Giants Recap: Duel of the Fates

Madison Bumgarner: nice to children, but not the Dodger children. (Photo: imovermyhead/Flickr)

I’m going to start you off with a mind-blowing piece of trivia from the always-excellent Giants Nirvana:

Holy crap, people. Holy crap. We are living in an age of baseball wonders, and two of those wonders are Clayton Kershaw and Madison Bumgarner. Kershaw, of course, is an unspeakable creature of Mordor, with nothing but spite and bile in his heart, as with all Dodgers. But the man can pitch, and pitch he did, contributing his half of the twenty strikeouts and making Buster Posey in particular look pretty silly. It was going to take a miraculous effort to scratch anything across, and while we’ll come back to that in a second, the corollary was that the inexplicably functional Dodgers offense was going to have to be shut down.

And right on cue, Madison Bumgarner. 23-years-old, walking less than two batters a game this season, and spending the dawn of his career casually working the inside corner against right-handed hitters like it ain’t no thang. Tonight, if there was a thang, it was nowhere within Bumgarner’s vicinity. He pounded the corners with his fastball, jammed hitters into feeble groundouts, and relied mostly on an absolutely murderous slider (with even more movement than usual, it seemed) to get nine swinging strikeouts. There was also a strikeout looking, too. It was Hanley Ramirez (on a slider that didn’t dive into the dirt!). That’s never not funny.

So yes. Bumgarner-Kershaw. That’s going to be a thing. I’m not talking Marichal-Drysdale yet, because, you know, history. But maybe it will be. It’ll probably be the closest thing this generation of baseball fans will see, and that is pretty spectacularly cool.

Of course, it’s always cooler when the good guys win. That they did, behind an offense consisting entirely of Pagan, Scutaro and Sandoval. Pagan may never be the OBP wonder you hope for from a leadoff man, but the dude can move, and he put that speed to good use tonight, scoring the deciding run from second on a disputed play (called correctly, by replay.) Scutaro moved him up, Panda brought him home.
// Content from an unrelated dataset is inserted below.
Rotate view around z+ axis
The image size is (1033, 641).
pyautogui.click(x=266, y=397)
On Pablo: while the power is much in demand, since his return he’s been hitting at a solid clip and displaying a reasonable amount of patience. Panda’s gonna Panda, and then dingers will come.

So it wasn’t a banner night for the offense, but against Clayton Kershaw, all bets are off. The rest of the lineup certainly got a thorough Kershawing in; Buster, as mentioned, was struggling. It might be time to give him an actual, legitimate, non-first base kinda day off. (He’s already pencilled in at first tomorrow, of course. Hah.) That said, it’s pretty awesome that a “bad game” from Buster involves calling a shutout and throwing out two runners attempting to steal second. Not special. Just Buster. Let’s acknowledge that. Just Buster.
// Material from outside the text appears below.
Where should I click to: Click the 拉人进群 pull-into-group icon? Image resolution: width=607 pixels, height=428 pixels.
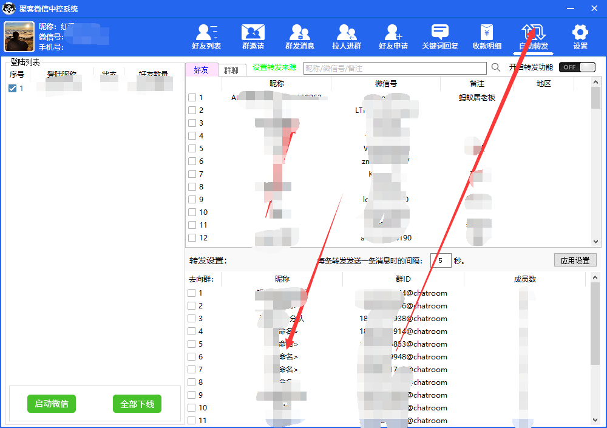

Beyond that, Hanley Ramirez continues to be an insufferable, venomous fish-man and I would really like it is Sergio Romo figured out how to get him out. (Hint: hanging sliders are not part of the plan.) Luckily, it didn’t affect the outcome of the game, and Javier Lopez made an ass out of Andre Ethier.
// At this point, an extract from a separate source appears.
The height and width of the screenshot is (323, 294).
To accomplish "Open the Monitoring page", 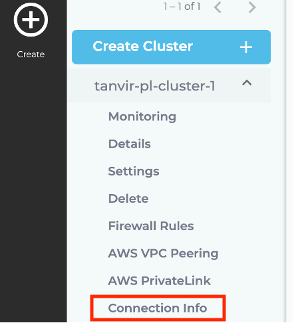I will tap(142, 117).
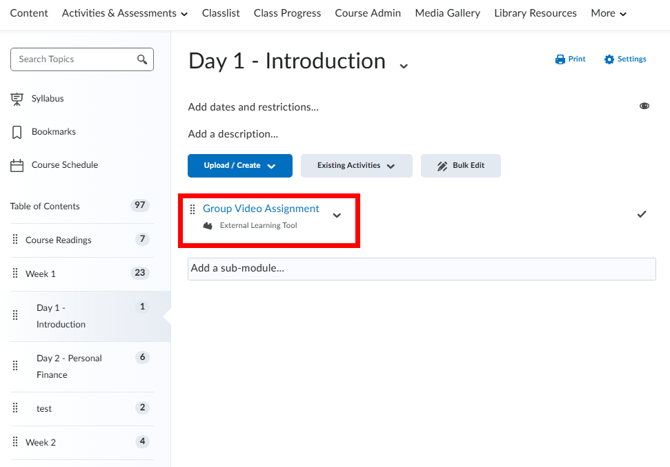Click the Add a sub-module field
Viewport: 670px width, 467px height.
click(x=421, y=269)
Side note: Andre Ethier has awful, awful platoon splits. His career numbers against LHP going into tonight: .230/.300/.353. That’s basically Ronny Cedeno. It’s looking up at Willie Bloomquist. Of all the things in this playoff race, watching Ethier take key ABs against lefties is going to be one of my favorites, until he hits an inexplicable grand slam.

But that heartbreak is in the future. Tonight, we watched another chapter in what promises to be a multi-season pitching saga, and the Giants are back in first place. Success!